13. National Science Foundation.

Paul E. Klopsteg, Assistant Director of the National Science Foundation, had asked the AIP to set up a panel to help him with appropriations. It had been suggested that the AIP Committee on Government Aided Research be asked to do this and that expenses be handled by a contract between the National Science Foundation and the AIP. Further consideration indicated that it might be better for the NSF to employ our committee members, as well as others, as consultants. The consensus of the Committee was that the most appropriate way of cooperating with the NSF would be for the AIP to send them a list of physicists, which would include members of the Committee on Government Aided Research as well as others, from which the NSF could select a panel of consultants.

14. Services to American Standards Association.

The Director reported that the AIP is represented on several projects of the American Standards Association through the Optical Society and the Acoustical Society. There are projects on drawings and abbreviations which are of direct interest to the AIP and on which the AIP should be represented. There are other committees of the American Standards Association, such as the Miscellaneous Projects Correlating Committee, on which the Institute has served or has been asked to serve but the subject matter is of no real interest to AIP. There was some discussion of the extent to which the AIP should be represented on American Standards Association committees and the Committee agreed with the Director that the Institute should ask someone who is familiar with standards activities to act as Adviser on Standards. Accordingly, it was moved, seconded, and carried that E. C. Crittenden be appointed Standards Adviser.

15. Ford Foundation.

The Director reported that the AIP Publication Board had, at a recent meeting, considered a proposal to lower the foreign subscription price of the physics journals, especially in dollar-short countries. The Board was favorable only provided that no loss would thereby be sustained. Since this could only be made the case with the aid of a subsidy, the Director and Dr. Brode were asked to approach the Ford Foundation. The approach was subsequently made, aided by suggestions from K. T. Compton. An officer of the Foundation showed some interest but as yet the approach has borne no fruit.

16. Student Sections.

The Director presented applications from Virginia Military Institute, Southeast Missouri State College, and Texas Technological College to become student sections of the AIP. All three seem to have met the requirements and their applications were approved.

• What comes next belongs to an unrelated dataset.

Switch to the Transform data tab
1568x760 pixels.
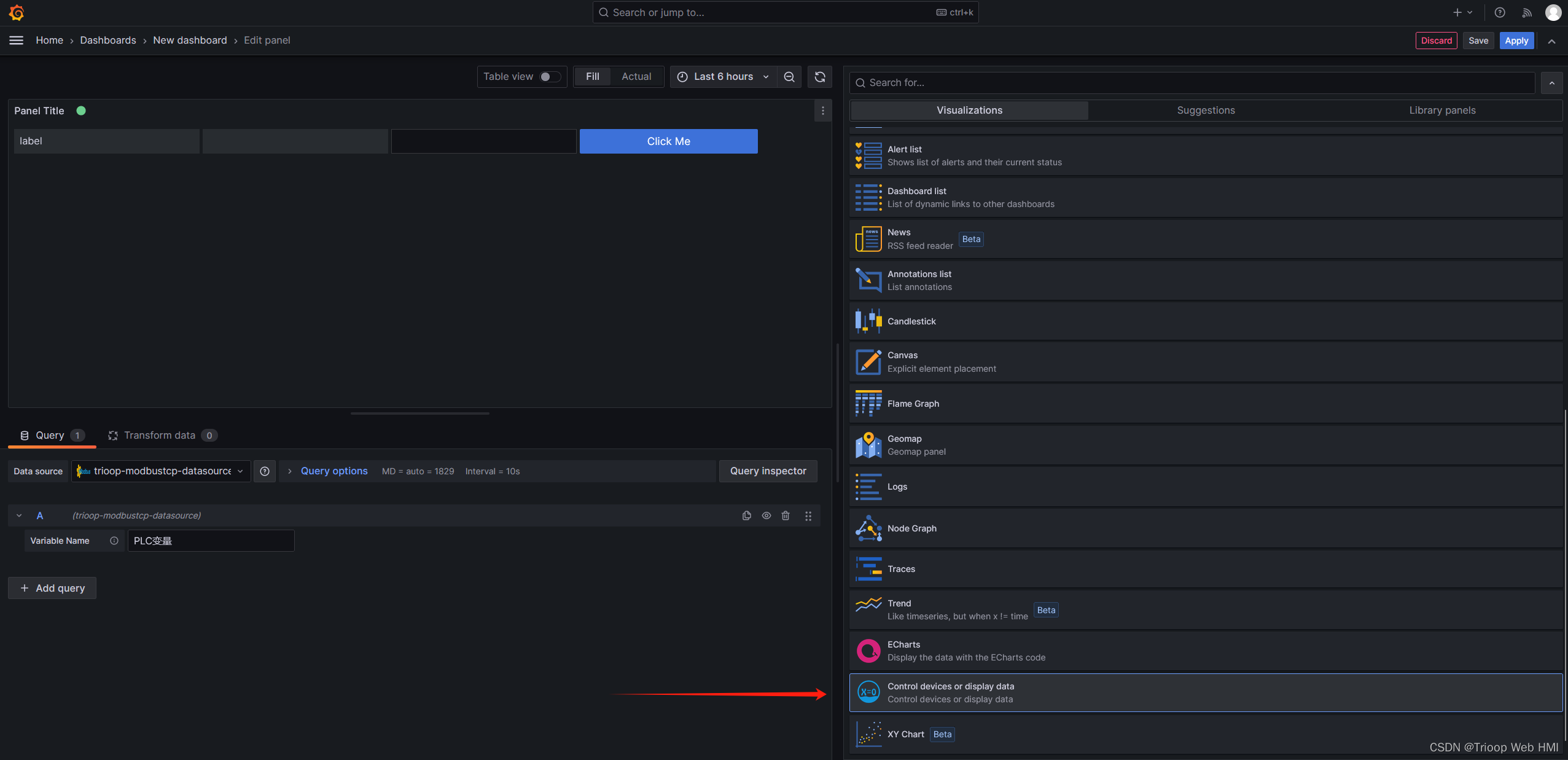coord(159,435)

The Director also presented a letter from a student at Worcester Polytechnic Institute inquiring whether the three small colleges in Worcester might join together to form one student section. The other colleges are Clark University and College of the Holy Cross. It was the consensus of the Committee that, though small, they are three good schools and a joint student section would be acceptable.

17. Tellers.

With the approval of the Committee, the Chairman appointed Messrs. Aaron Spector and Gordon E. Peterson as Tellers to count the votes for a Member-at-Large of the Governing Board to take office in February 1952.

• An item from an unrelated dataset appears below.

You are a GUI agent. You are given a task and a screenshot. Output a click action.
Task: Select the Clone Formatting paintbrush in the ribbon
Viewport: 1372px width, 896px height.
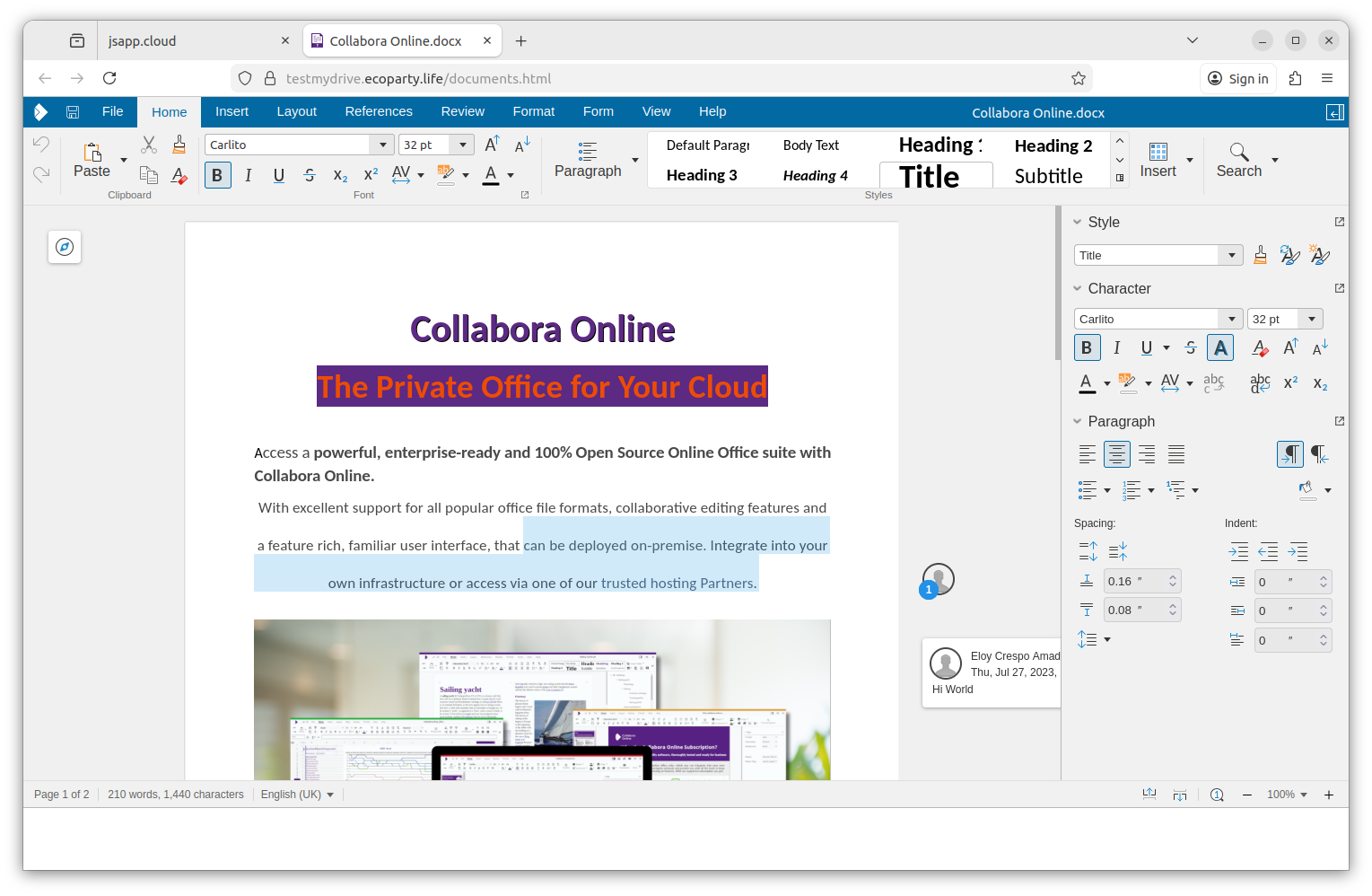[179, 145]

18. Report of Meeting of Treasurers Committee.

It was reported that a meeting of the Treasurers Committee had been held at which it was agreed to increase the amount the Institute charges for collecting dues from twenty to twenty-five cents per member. This Committee also recommended that instead of prorating Institute editorial costs on the basis of the number of pages published such charges be based on composition and engraving costs. The Executive Committee agreed that this change in accounting procedure should be put into effect January 1, 1952.

19. Dates of Future Meetings.

Dates for future meetings were set as follows:

Annual MeetingSaturday, February 23, 1952
Executive Committee MeetingFriday, March 21, 1952
Governing Board MeetingSaturday, March 22, 1952

The meeting was adjourned at 4:10 p.m.